### [Page]
┌────────

A copy of the Charter Amendment is attached to this current report as Exhibit 3.2 and is incorporated herein by reference.

 

As a further condition to the Share Exchange Agreement, on December 14, 2012, the Board of Directors of Allied approved and authorized the officers of the Company to take such necessary steps to effect a forward stock split of the issued and outstanding shares of Common Stock, such that each lot of one (1) issued and outstanding share of Common Stock shall be automatically changed and converted into one hundred (100) shares of Common Stock, payable to all holders of record of the Common Stock as of ten days following the closing of the Exchange Agreement (the “Forward Stock Split”).

 

Item 5.06Change in Shell Company Status.

 

To the extent that we might have been deemed to be a shell company prior to the closing of the Share Exchange, reference is made to the disclosure set forth under Items 2.01 and 5.01 of this Report, which disclosure is incorporated herein by reference. Following the consummation of the Merger described in Item 2.01 of this Current Report on Form 8-K, we believe that we are not a shell corporation as that term is defined in Rule 405 of the Securities Act and Rule 12b-2 of the Exchange Act.

 

Item 9.01Financial Statements and Exhibits.

 

(a) Financial Statements of Business Acquired.

 

In accordance with Item 9.01(a), the Audited Financial Statements for the period ended September 30, 2012 for Trio are included with this Current Report beginning on Page F-1.

 

(b) Pro Forma Financial Information.

└────────

### [Listed records]

┌────────

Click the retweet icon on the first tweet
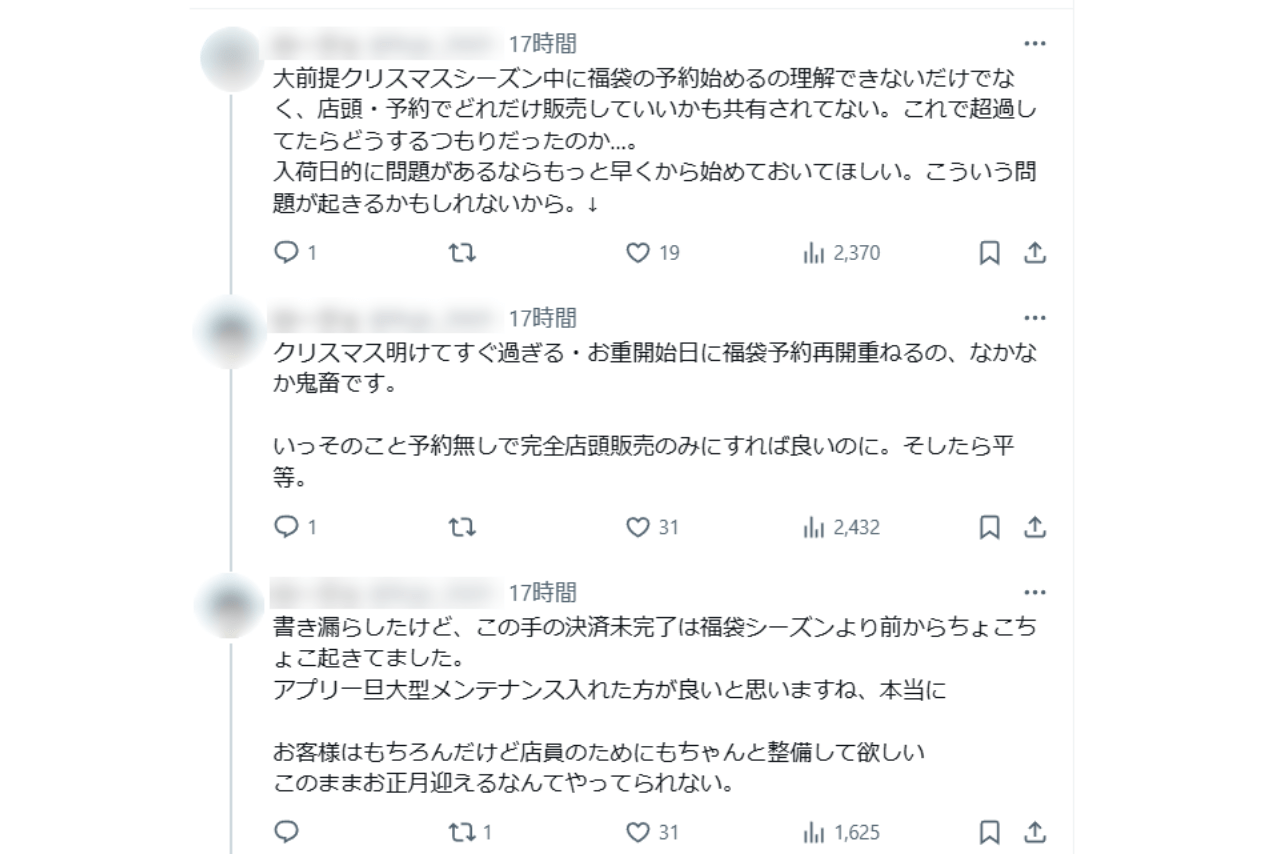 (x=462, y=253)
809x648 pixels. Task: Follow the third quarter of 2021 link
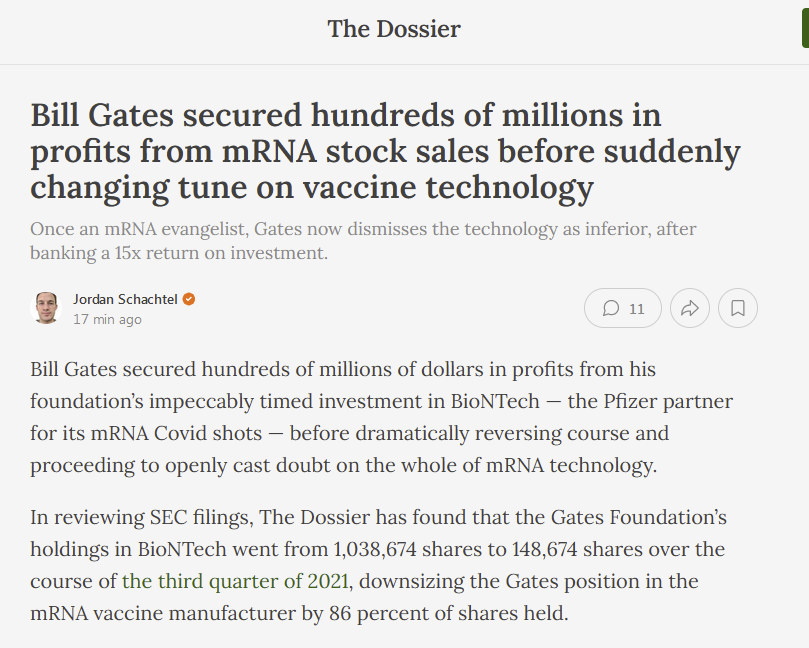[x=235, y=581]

└────────
┌────────

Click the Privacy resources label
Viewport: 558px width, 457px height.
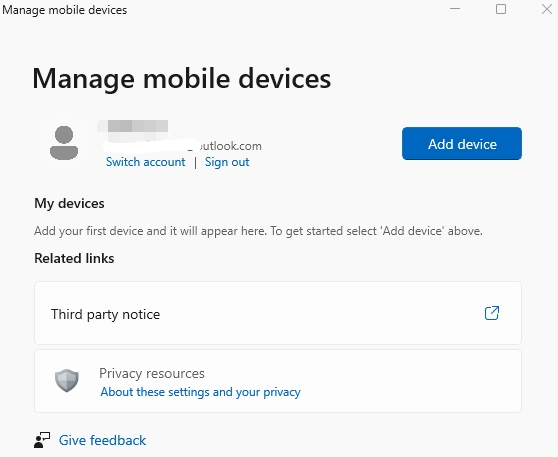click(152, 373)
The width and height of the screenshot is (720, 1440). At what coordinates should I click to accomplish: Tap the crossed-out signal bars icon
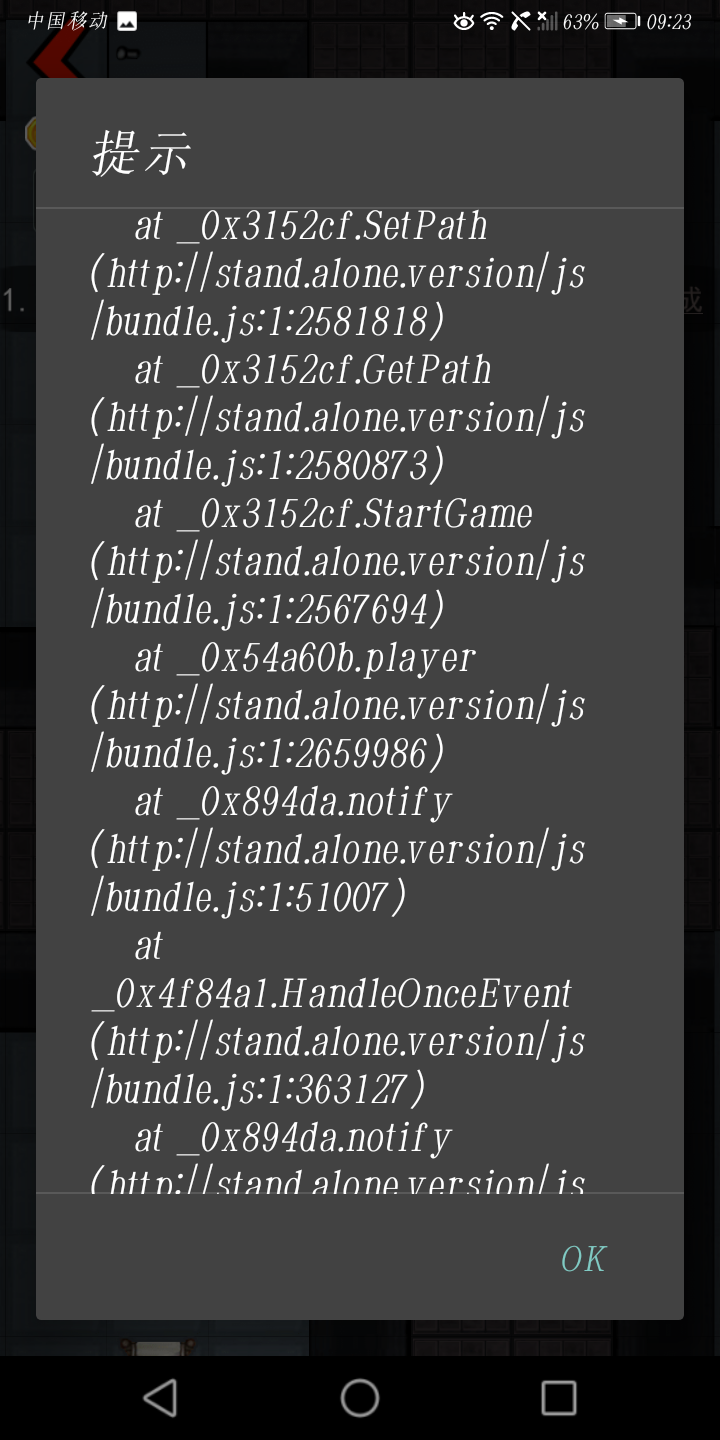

└────────

### [Task directions]
Reproduce the Form 8-K excerpt above word for word, from start to finish.

### [Result of the task]
A copy of the Charter Amendment is attached to this current report as Exhibit 3.2 and is incorporated herein by reference.

 

As a further condition to the Share Exchange Agreement, on December 14, 2012, the Board of Directors of Allied approved and authorized the officers of the Company to take such necessary steps to effect a forward stock split of the issued and outstanding shares of Common Stock, such that each lot of one (1) issued and outstanding share of Common Stock shall be automatically changed and converted into one hundred (100) shares of Common Stock, payable to all holders of record of the Common Stock as of ten days following the closing of the Exchange Agreement (the “Forward Stock Split”).

 

Item 5.06Change in Shell Company Status.

 

To the extent that we might have been deemed to be a shell company prior to the closing of the Share Exchange, reference is made to the disclosure set forth under Items 2.01 and 5.01 of this Report, which disclosure is incorporated herein by reference. Following the consummation of the Merger described in Item 2.01 of this Current Report on Form 8-K, we believe that we are not a shell corporation as that term is defined in Rule 405 of the Securities Act and Rule 12b-2 of the Exchange Act.

 

Item 9.01Financial Statements and Exhibits.

 

(a) Financial Statements of Business Acquired.

 

In accordance with Item 9.01(a), the Audited Financial Statements for the period ended September 30, 2012 for Trio are included with this Current Report beginning on Page F-1.

 

(b) Pro Forma Financial Information.